Infostealer Surge: ClickFix, LofyStealer, and GHOST STADIUM Targeting Global Infrastructure

Threat Summary

Recent OTX pulses indicate a convergent surge in infostealer operations utilizing diverse delivery vectors, from social engineering lures to blockchain-based command and control (C2). The threat landscape is dominated by ClickFix campaigns delivering CastleLoader and NetSupport RAT, LofyStealer targeting gaming communities, and JINX-0164 focusing on cryptocurrency infrastructure via LinkedIn recruitment. Additionally, the GHOST STADIUM campaign is exploiting the 2026 FIFA World Cup hype with massive phishing infrastructure, while the ClearFake actor has innovated by using BNB Smart Chain (BSC) testnet smart contracts for resilient C2 communications. Collectively, these actors prioritize credential harvesting, browser data theft, and financial fraud.

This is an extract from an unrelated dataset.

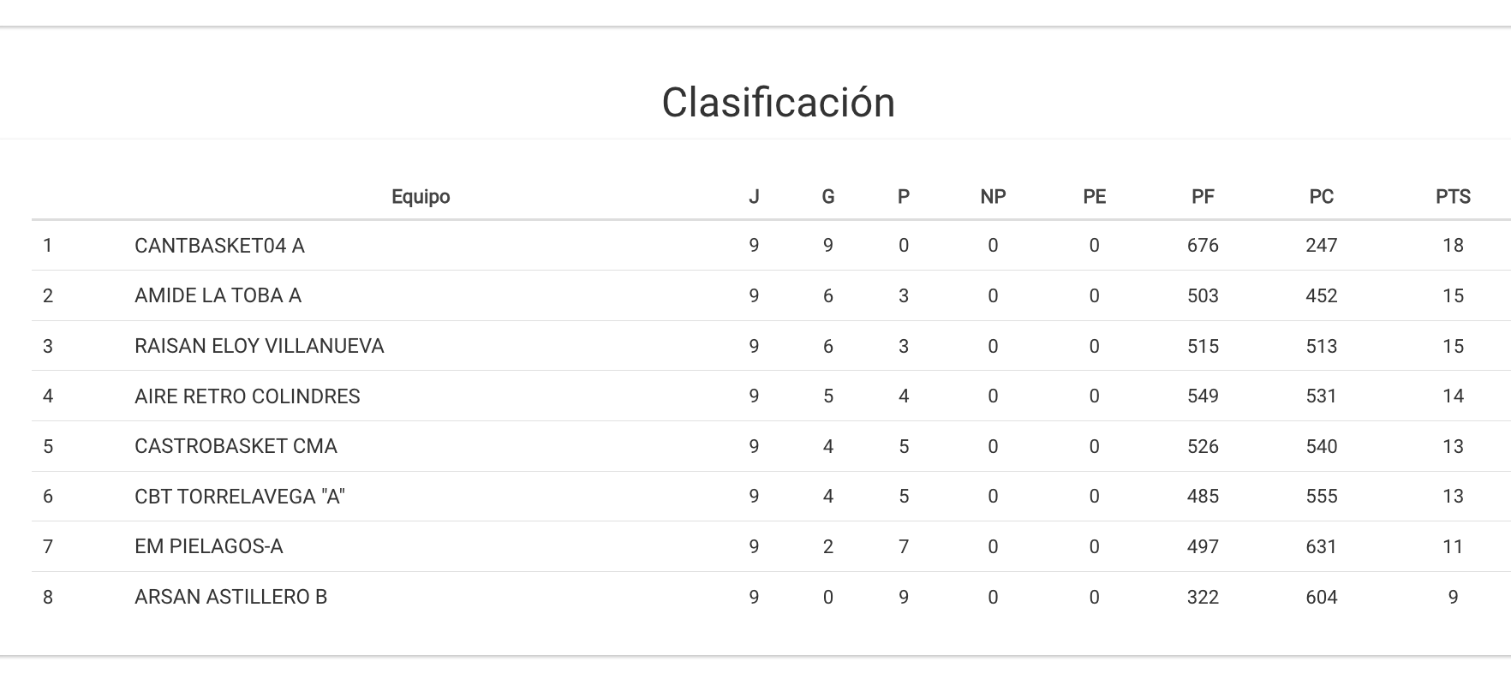1511x685 pixels.
Task: Click the PF column header
Action: [x=1203, y=197]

Threat Actor / Malware Profile

ClickFix / CastleLoader

Distribution: Fake image-editing tools ("BackgroundFix") prompting users to copy clipboard commands.
Payload Behavior: Uses finger.exe to fetch payloads. Drops CastleLoader, which subsequently deploys NetSupport RAT (remote access) and CastleStealer (.NET stealer).
C2 Communication: Standard HTTP/HTTPS to hardcoded domains; modular loading.

LofyStealer (LofyGang)

Distribution: Social engineering targeting Minecraft players.
Payload Behavior: Two-stage attack: 53.5MB Node.js loader (legitimate library disguise) dropping a 1.4MB memory-only C++ payload. Targets 8+ browsers for cookies, passwords, and crypto wallets.
Anti-Analysis: Uses syscalls evasion and in-memory execution to avoid disk scanning.

JINX-0164

Distribution: LinkedIn social engineering (recruiter personas) and malicious npm packages (supply chain).
Payload Behavior: Custom macOS malware: AUDIOFIX (Python RAT/Infostealer) and MINIRAT (Go backdoor).
Target: Cryptocurrency software developers and infrastructure.

GHOST STADIUM

Distribution: Phishing-as-a-Service (PaaS) ecosystem with over 4,300 spoofed FIFA domains. Facebook ads utilized for traffic.
Payload Behavior: Pixel-perfect FIFA authentication clone. Delivers Vidar and Lumma stealers.
C2 Communication: Distributed across 300+ domains to resist takedown.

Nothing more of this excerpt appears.